● Job:
Rewrite each line of the entries below as an item in a numbered list, skipping any blank lines. Leave the pictures out.

● Task data:
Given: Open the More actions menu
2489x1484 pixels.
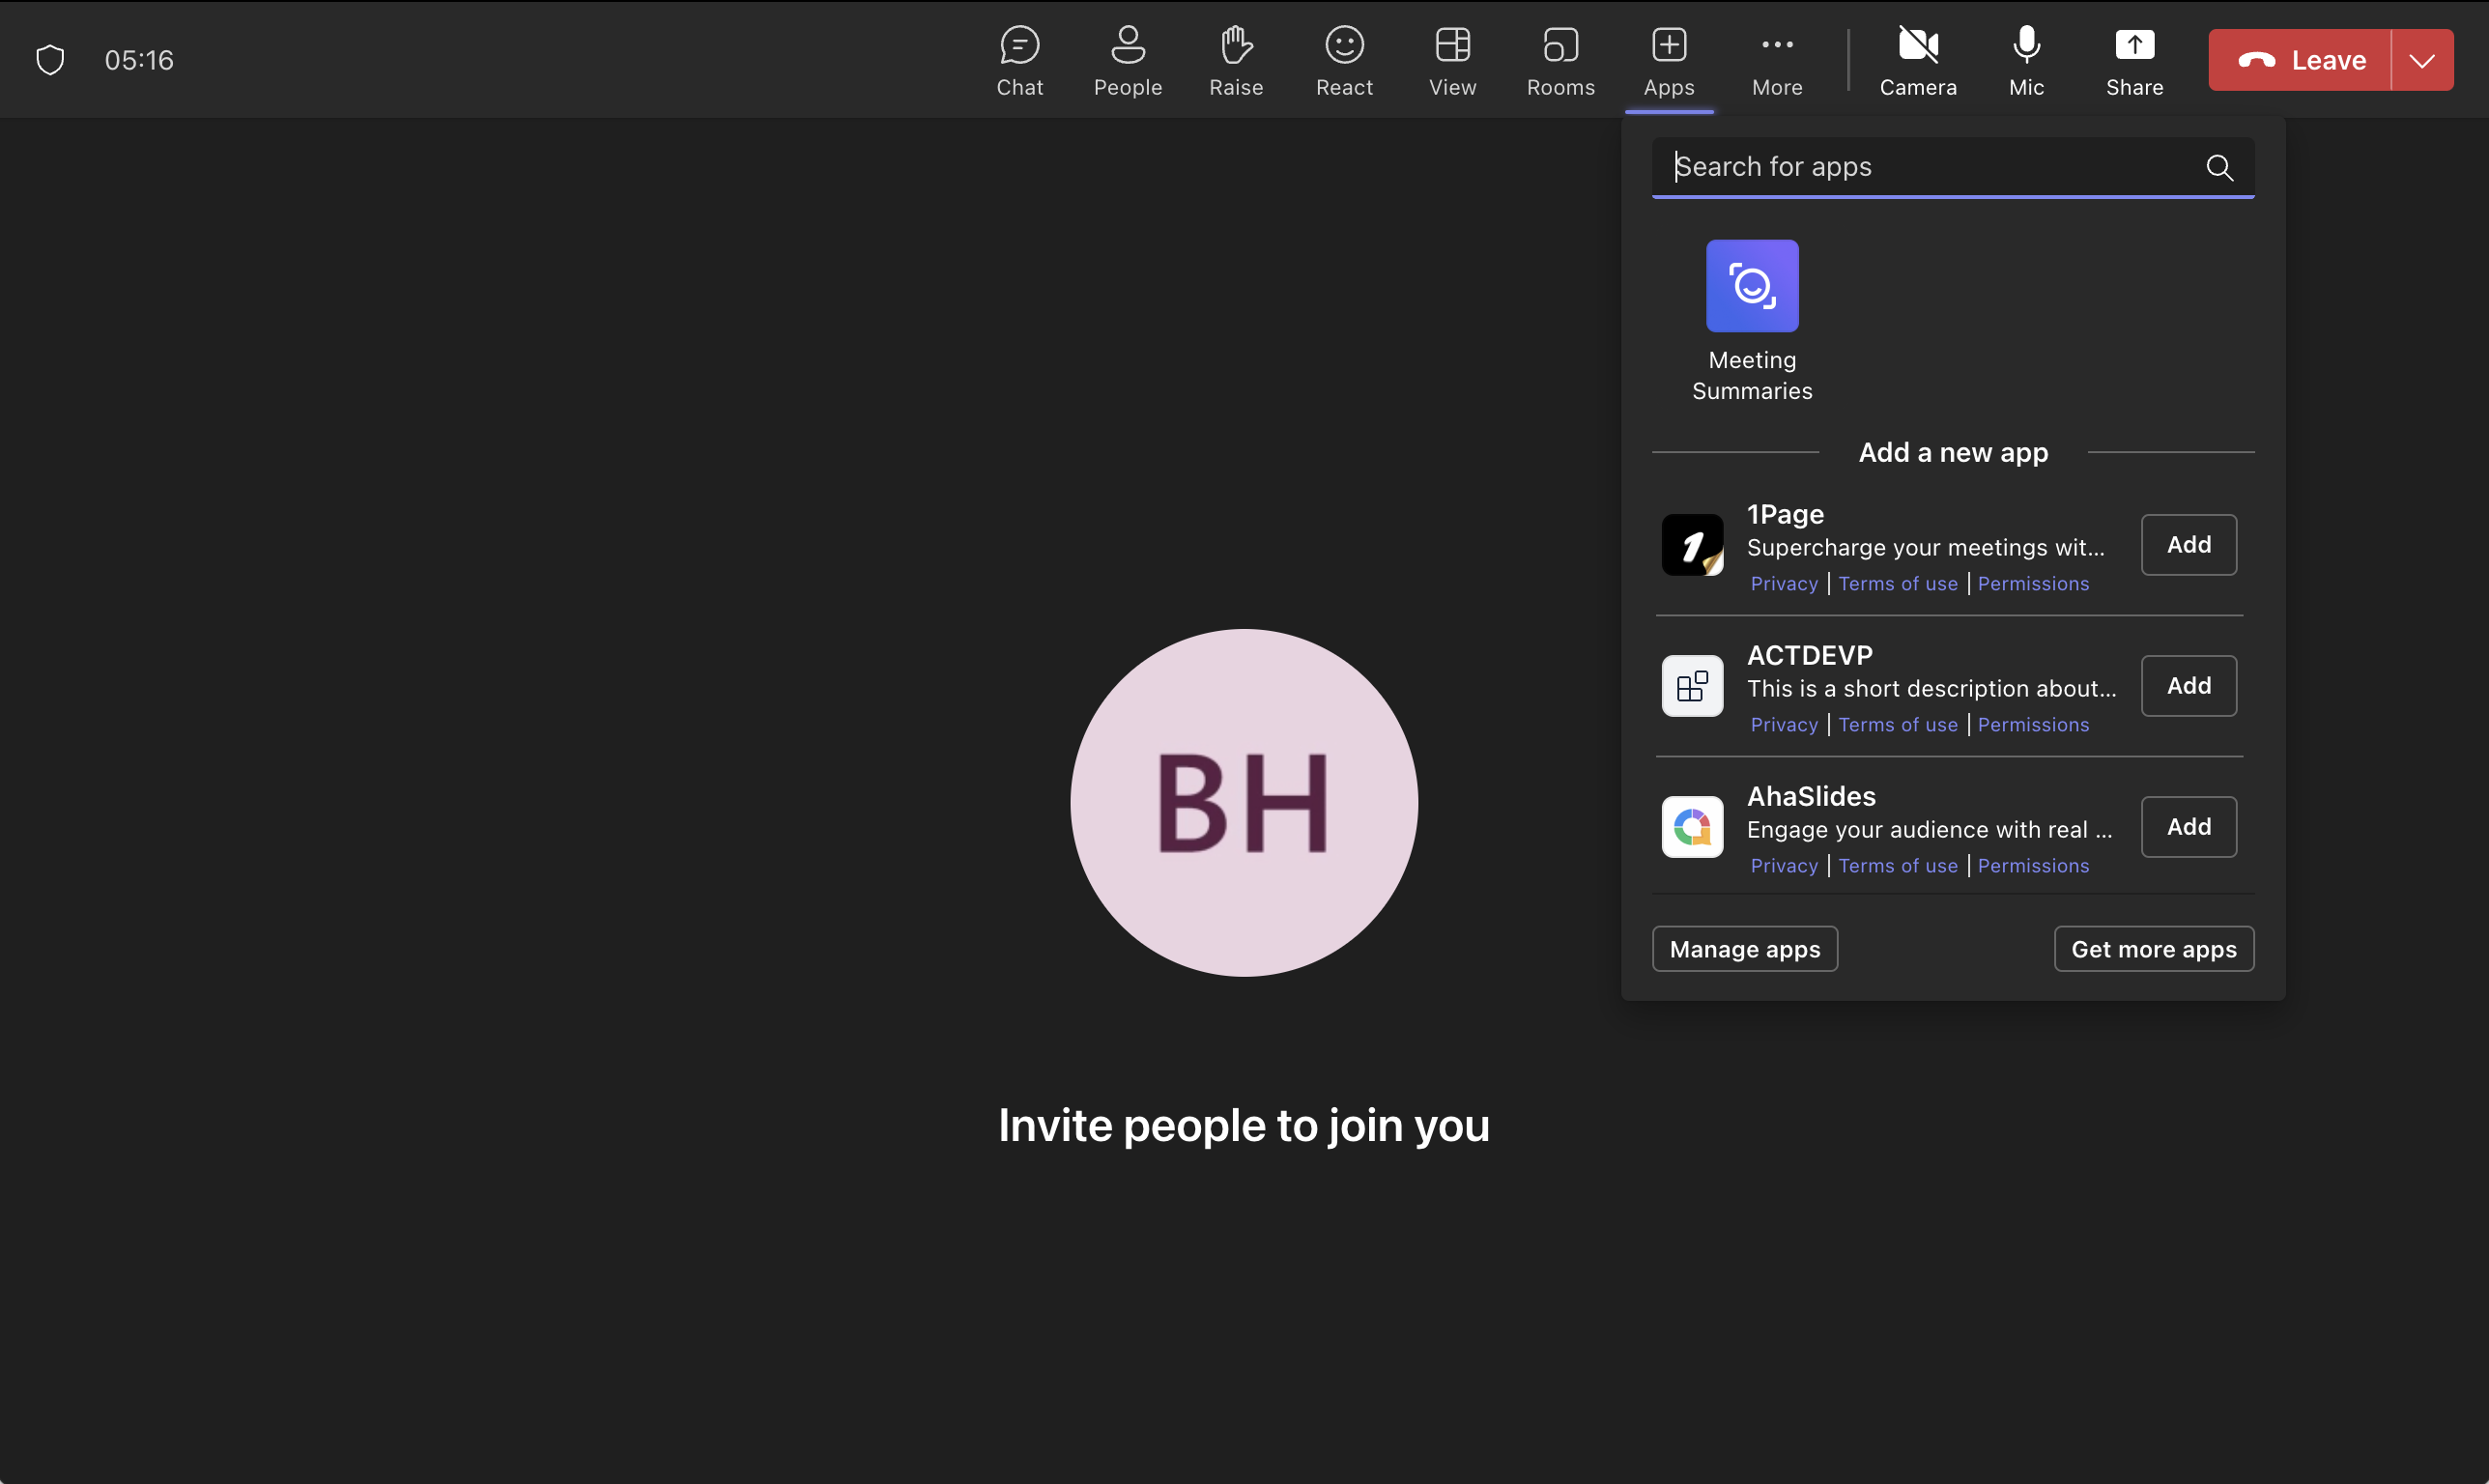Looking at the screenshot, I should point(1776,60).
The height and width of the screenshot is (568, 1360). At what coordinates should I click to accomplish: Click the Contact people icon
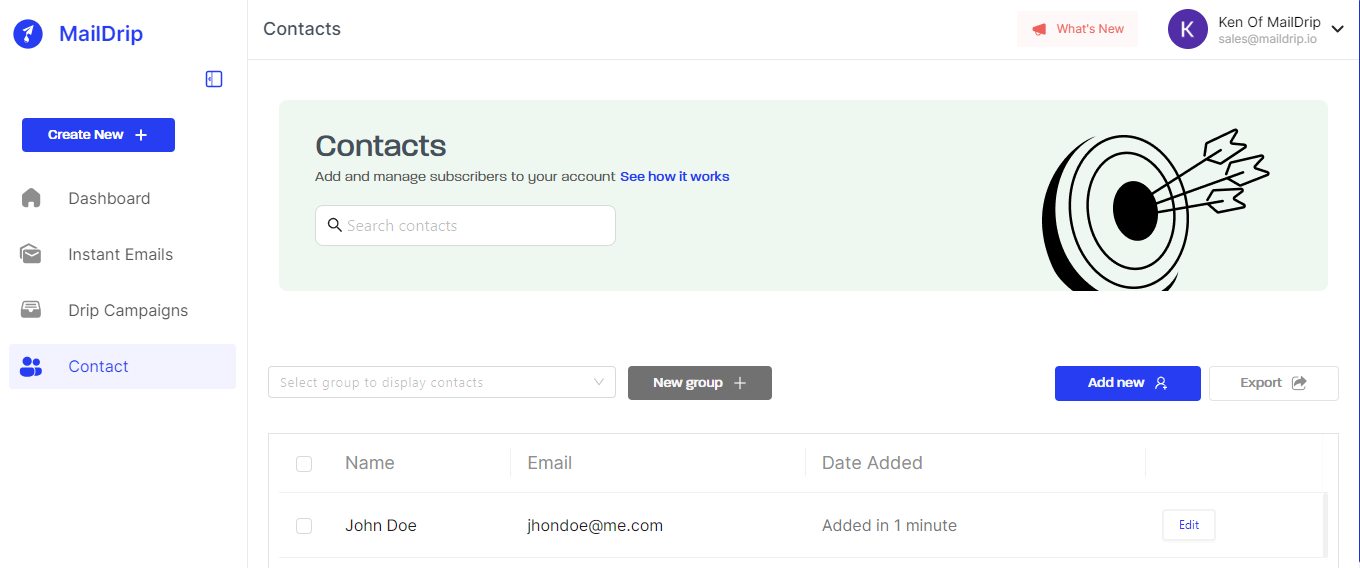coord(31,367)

● Reply:
1. Given: Open the More actions menu
2. 2489x1484 pixels.
3. Looking at the screenshot, I should point(1776,60).
4. The height and width of the screenshot is (568, 1360). At what coordinates should I click to accomplish: Click the Contact people icon
5. coord(31,367)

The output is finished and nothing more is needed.